What you need to do
[1] In the article on Vanuatu's frontline COVID-19 health workers, what risk allowance has the Public Service Commission considered paying?
[2] Resume the article on Vanuatu's frontline COVID-19 health workers, picking up after its final sentence.

Passage provided
--- START ---
Frontline health workers in Vanuatu dealing with COVID-19 are demanding the Government to look at health insurance provisions for them.
The Vice Chair for the Vanuatu Nurses Association, Robert Moise, says the association has raised its concerns about the health workers who are taking care of the COVID-19 patient in the isolation unit in Port Vila.
He says, as a goodwill gesture, the Government has made a one-off payment of VT100,000 to health workers involved in COVID-19, which he says is not enough.
“This money is not enough for the welfare of our nurses,” Mr Moise said.
“We are risking our lives dealing with this COVID-19.”
He says the association has raised its concerns with the Public Service Commission.
The Secretary General for the Public Service Commission, Jean Yve Bibi, says the commission has made some preliminary decisions on the issue but more discussion is needed.
Mr Bibi says the commission has considered paying a risk allowance of VT18,000 for two weeks work on top of the VT100,000 received by frontline workers.
Mr Bibi says the decision would not mean the VT18,000 would be paid to workers every two weeks, it would be paid to workers only when they are dealing with COVID duties.
He says the commission will also discuss workers’ compensation if a nurse, doctor or any other frontline worker contracted the virus while on duty.
Mr Moise says frontline health workers are working in weekly shifts.
--- END ---
Supplied entries
--- START ---
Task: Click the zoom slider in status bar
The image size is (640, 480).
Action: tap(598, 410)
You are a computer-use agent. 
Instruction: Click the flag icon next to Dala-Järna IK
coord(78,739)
--- END ---
Responses to the tasks
[1] VT18,000 for two weeks' work, on top of the VT100,000.

[2]
“This means after their one week shift, they have to go for 14 days of quarantine and after quarantine the health workers are allowed to go back to their families and stay for two weeks before they return to their next shift,” he said.
Mr Moise says this would happen with other frontline health workers in other provinces in Vanuatu.
While Vanuatu has had only one case of coronavirus this year, in September, Amnesty International reported that at least 7000 health workers have died around the world after contracting COVID-19.
The infected ni-Vanuatu man travelled from the US, and was in quarantine when his case was confirmed.
At least 1320 health workers are confirmed to have died in Mexico alone, the highest known figure for any one country.
Amnesty International also recorded high numbers of health worker deaths in the US, 1077, and Brazil, 634, where infection and death rates have been high throughout the pandemic.
South Africa has recorded 240 deaths of frontline health workers while India, where infection rates have soared in recent months, has recorded 573.